FIELD OF THE INVENTION

The present invention relates to methods for signaling network status in a direct interconnect network. More particularly, the present invention relates to a method for the rapid signaling of network status back to source nodes in a direct interconnect network to support responses such as rapid path failover.

BACKGROUND OF THE INVENTION

One method of distributing packets from a source node S to a destination node D involves the use of source routing, wherein the source node determines the entire path that a packet must follow to reach the destination node. In this respect, a head flit header in a packet may be populated with a series of node ports to use, which defines the path through the network. In the case where a single flow is distributed over multiple paths, as shown in FIG. 1 (which displays a set of possible paths to use in a direct interconnect network), such a path selection decision must be made for each packet.

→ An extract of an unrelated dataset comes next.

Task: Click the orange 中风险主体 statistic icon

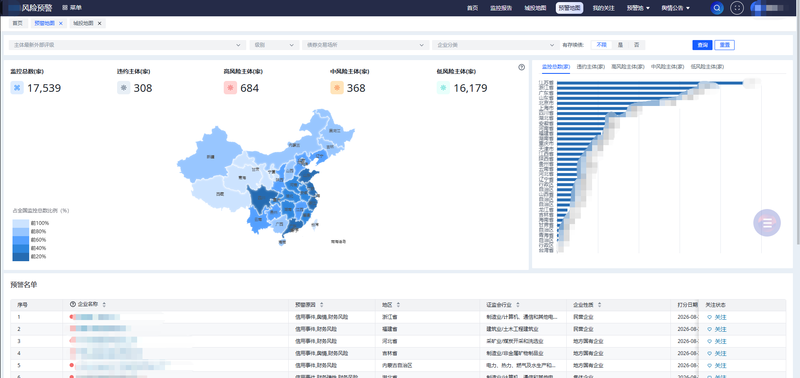Action: point(337,88)
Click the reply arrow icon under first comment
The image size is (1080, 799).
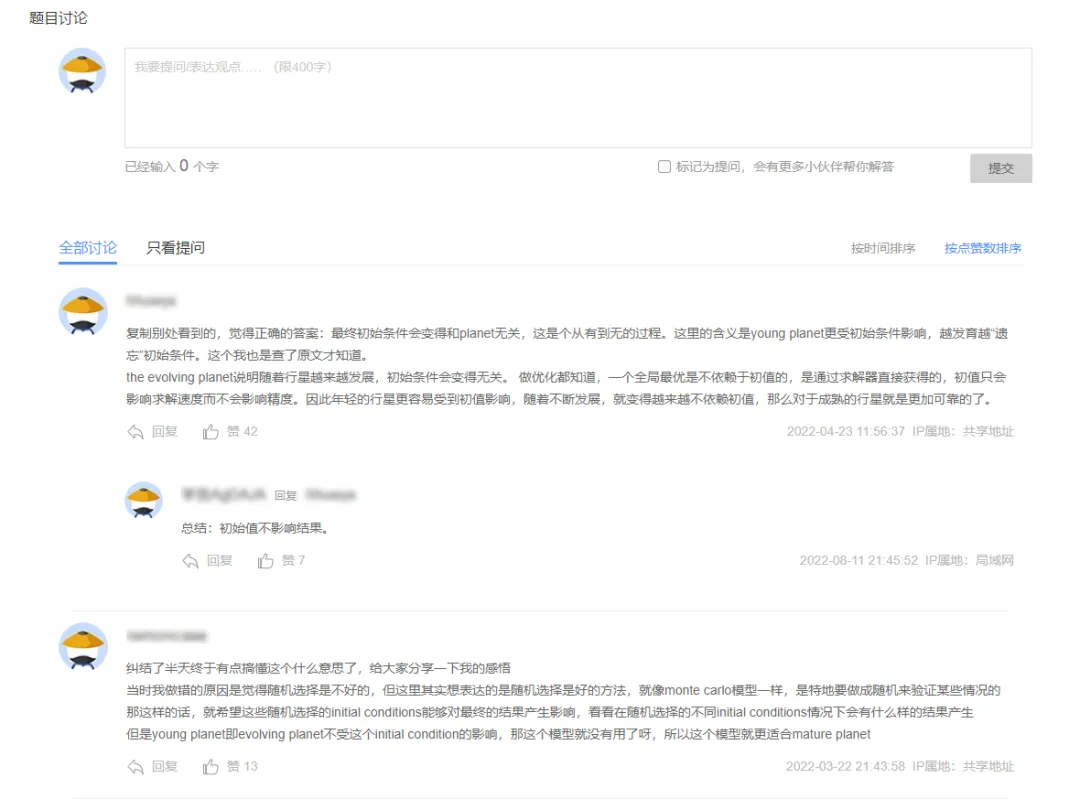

U.S. Pat. Nos. 10,142,219 and 10,693,767 to Rockport Networks Inc., the disclosures of which are incorporated herein by reference, disclose methods of sending packets in a direct interconnect network from a source node S to a destination node D over multiple diverse paths. The packets are divided into flits, which may be sent over the network links using wormhole switching techniques, and may require re-ordering at the destination node D. More particularly, one of the disclosed methods comprises discovering all nodes and all output ports on each node in a network topology; including the discovered nodes and output ports in the network topology in a topology database in order to allow the nodes and ports to be included in shortest or disjoint path routing computations; calculating the shortest or disjoint paths from every output port on each node to every other node in the network topology based on those nodes and output ports contained in the topology database; generating a source routing database on each node containing the shortest or disjoint paths from every output port on each node to all other nodes in the network topology; receiving packets at the source node; sending the received packets to the output ports of the source node in a round robin, weighted round robin, random distribution or other calculated path selection process, whereby each of the received packets is thereafter segmented into flits at the output port of the source node and distributed along the shortest or disjoint path from the output port on the source node to the destination node using worm-hole switching, such that the packets are thereby distributed along alternate routes in the network topology; and re-assembling and re-ordering the packets at the destination node so that the packets accord with their original form and order.

FIG. 2 shows an example of a simple direct interconnect network with four nodes (A, B, C, and D). All links are point-to-point and using an arbitrary port assignment the nodes have been connected to form a two-dimensional torus. In general, a direct interconnect network might be formed with any arbitrary topology including well-known flattened butterfly or dragonfly networks as well as a torus. The paths to be calculated by the routing algorithm are a function of the topology and port assignments. In this example, using source routing represented as a list of output port numbers, possible paths from node A to node B include {3}, {0,3,3} and {2,3,1}.

PCT Application No. PCT/IB2022/000317 to Rockport Networks Inc., the disclosure of which is incorporated herein by reference, discloses methods of sending packets in a direct interconnect network from a source node S to a destination node D over multiple diverse paths, using control flits to relay backwards status information from destination node D to source node S.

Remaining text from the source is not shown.